Krikorian made his first public remarks since the US midterms at the annual Web Summit tech event in Lisbon, Portugal.

Krikorian leads a team of 35 technology and security specialists tasked with protecting the Democrats and the party’s tech infrastructure. He was previously a top executive at Uber and pioneered self-driving technology at the ride-sharing company. Prior to Uber, he worked as a top engineering executive at Twitter (TWTR).

“As far as we can tell, no one had a [cybersecurity] incident. But remember, we’re also dealing with an infrastructure that’s super rickety. We’re dealing with foreign interference of well-funded actors that we’ll probably never detect. So this is a very complicated landscape,” he said.

“We’re about to start on a whole set of post-mortems, effectively, on just what happened on the days, weeks leading up to election day so we can really understand [if there was a security breach].”

Democrats won a majority in the US House of Representatives on Tuesday while the Republicans increased their majority in the Senate.

The Democrats were especially vigilant about cybersecurity during these midterms following high-profile hacking incidents and disinformation campaigns in the run-up to the 2016 presidential election.

Krikorian previously said he moved from the tech sector into the political sphere after the 2016 election of Donald Trump.
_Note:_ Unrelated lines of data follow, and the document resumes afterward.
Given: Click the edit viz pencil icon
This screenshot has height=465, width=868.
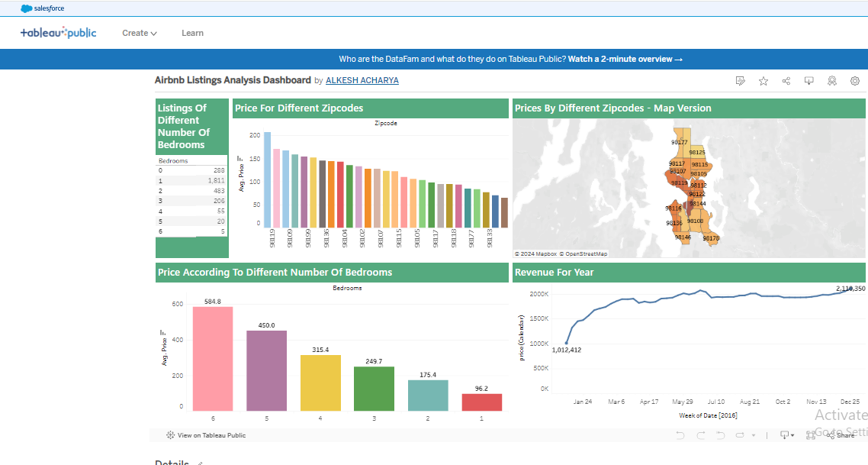Looking at the screenshot, I should point(740,81).
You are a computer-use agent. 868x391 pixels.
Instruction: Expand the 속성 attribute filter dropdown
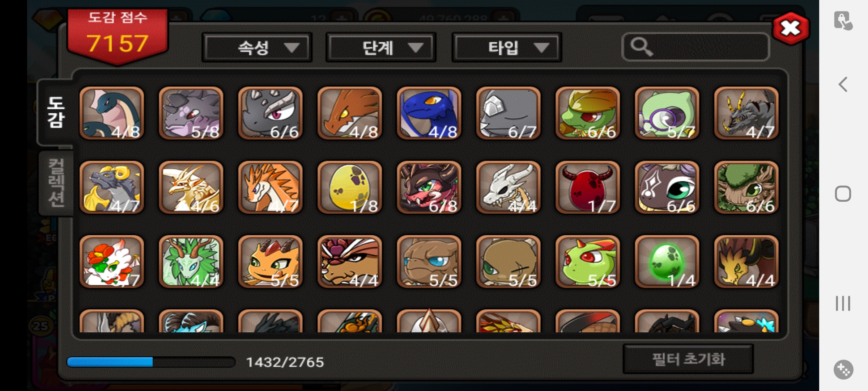[x=257, y=47]
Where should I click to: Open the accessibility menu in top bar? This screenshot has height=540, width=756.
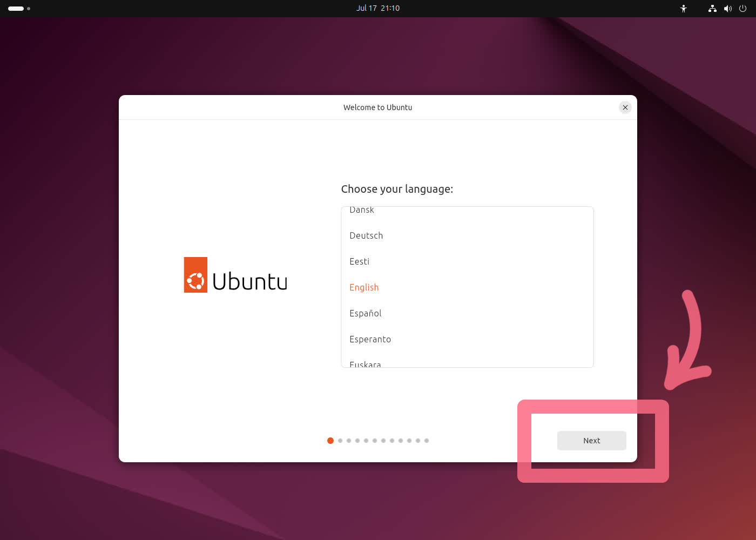684,9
“I just felt that the world was broken and I needed to find a place where I could apply what I’d learned in my previous roles to see if I could make a difference,” he said in a 2017 interview with the MIT Technology Review.

He now says social media companies are not doing enough to protect voters and the democratic process from hackers, foreign interference and disinformation campaigns.
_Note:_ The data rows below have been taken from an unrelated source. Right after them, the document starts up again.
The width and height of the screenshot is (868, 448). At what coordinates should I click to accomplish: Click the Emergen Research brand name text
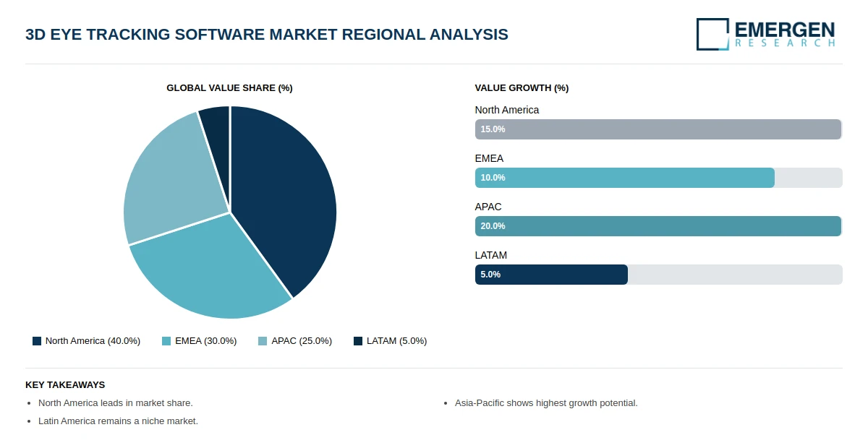(785, 34)
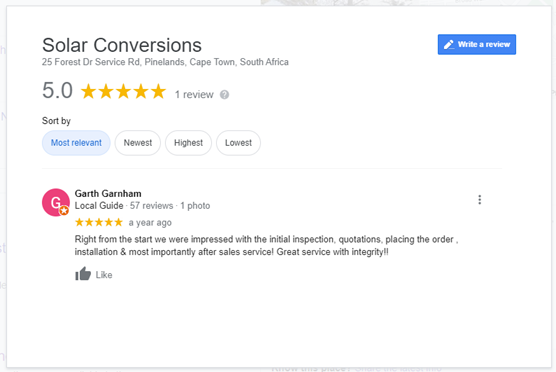Sort reviews by Lowest rating
Screen dimensions: 556x372
(x=238, y=143)
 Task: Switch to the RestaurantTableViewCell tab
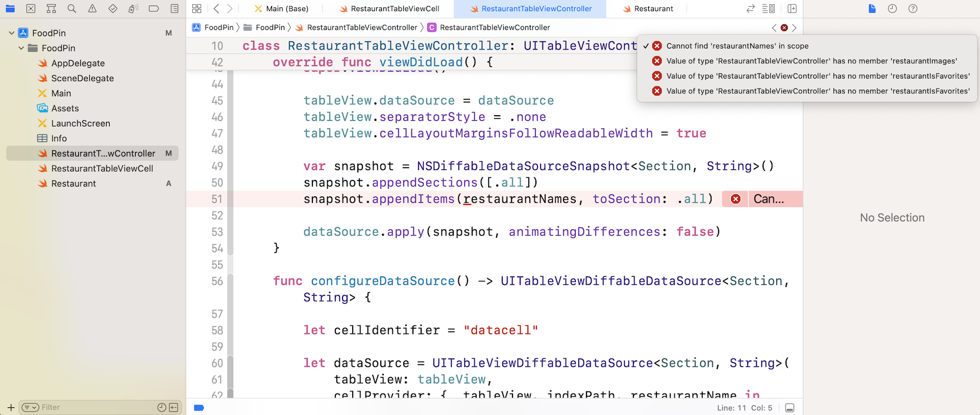tap(395, 9)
“I don’t believe they’re doing enough now … We’re only 10% down a very long road in order to try to make these platforms secure,” he said, noting he was constantly coordinating with executives at Google (GOOGL), Twitter and Facebook (FB) on cybersecurity issues.

“Transparency is the thing that we need to be pushing more,” he said, adding that he would welcome more regulation of social media companies and more cybersecurity support from the federal government.